Expresso
- The 1 November 2024 front page of Expresso
- Type: Weekly newspaper
- Format: Berliner
- Owner: Impresa (Sojornal)
- Editor: João Vieira Pereira
- Founded: 6 January 1973; 53 years ago
- Political alignment: Centre-right
- Language: Portuguese
- Headquarters: Lisbon
- Circulation: 71,465 (January–August 2015)
- ISSN: 0870-1970
- Website: www.expresso.pt

= Expresso (newspaper) =

Portuguese weekly paper

Expresso (/pt/) is a flagship weekly publication of the Impresa Group for Portugal.

==History==
Expresso was first published on 6 January 1973. The founder was Francisco Pinto Balsemão. The paper is based in Lisbon and is published on a weekly basis. The newspaper is part of the Portuguese company Impresa, which also controls various magazines, including Caras and Visão, among others.

Expresso was published in broadsheet format until September 2006 when it switched to Berliner format. It is the first Portuguese paper to be published in Berliner format.

A weekly newspaper, it incorporates various supplements, covering general news, business, sports, international news, entertainment, society, a magazine, recruitment and real estate classified supplements, as well as having a site on the Internet. It is particularly known for its editorial independence and its probing political reporting.

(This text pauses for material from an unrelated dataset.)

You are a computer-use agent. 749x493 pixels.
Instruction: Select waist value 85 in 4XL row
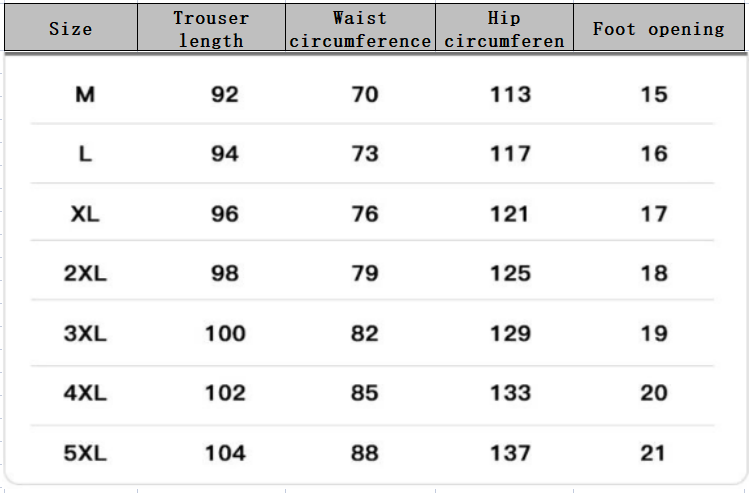tap(365, 393)
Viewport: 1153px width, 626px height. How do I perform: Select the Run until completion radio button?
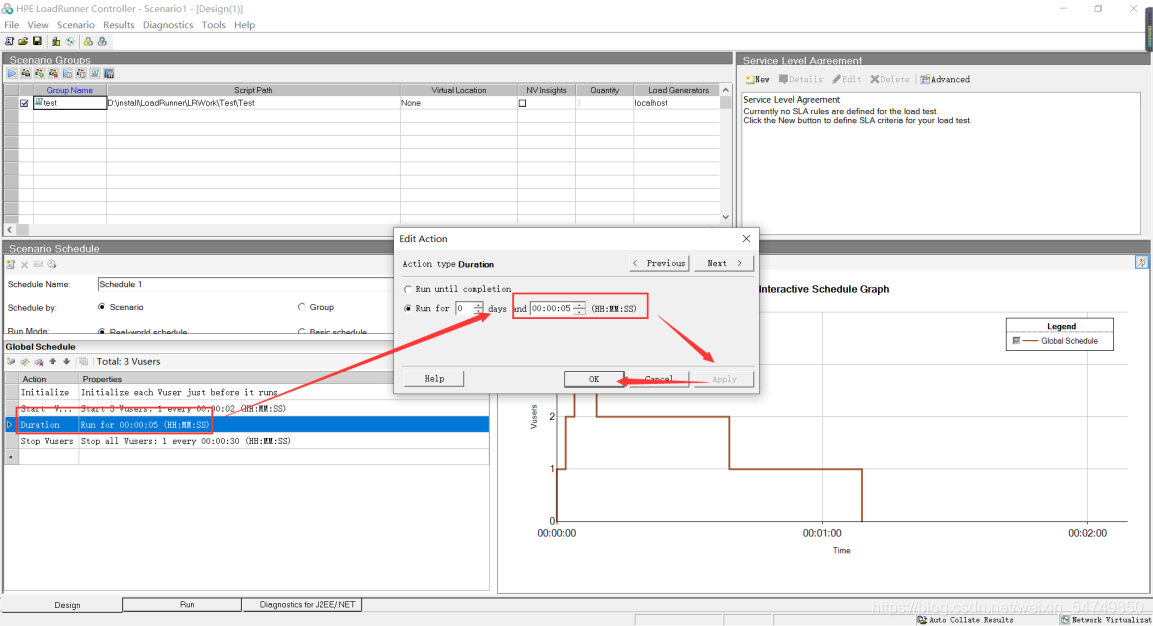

The Prémio Pessoa is a notable Portuguese award instituted in 1987 by Expresso and the Unisys Company. It is one of the most reputed prizes awarded in Portugal, named after the poet Fernando Pessoa. In 1980 Expresso, in partnership with SDG – Simuladores e Modelos de Gestão – created the Global Management Challenge, a strategic management competition for university students.

In 2014, Expresso was the recipient of the Meios and Publicidade award in the category of weekly generalist publication. The paper received the European Newspaper Award in 2006 and in 2015 in the category of weekly newspaper.

==Circulation==
The circulation of Expresso was 138,000 copies during the period between January and September 2000. Between January and March 2003 its circulation was 142,000 copies, making it the best-selling newspaper in Portugal.

Expresso was again the best-selling newspaper in the country with a circulation of 118,000 copies in 2007. Its circulation was 117,507 copies in 2008. The 2011 circulation of the paper was 108,923 copies. The paper sold 93,707 copies between September and October 2013. It dropped to 71,465 copies between January and August 2015.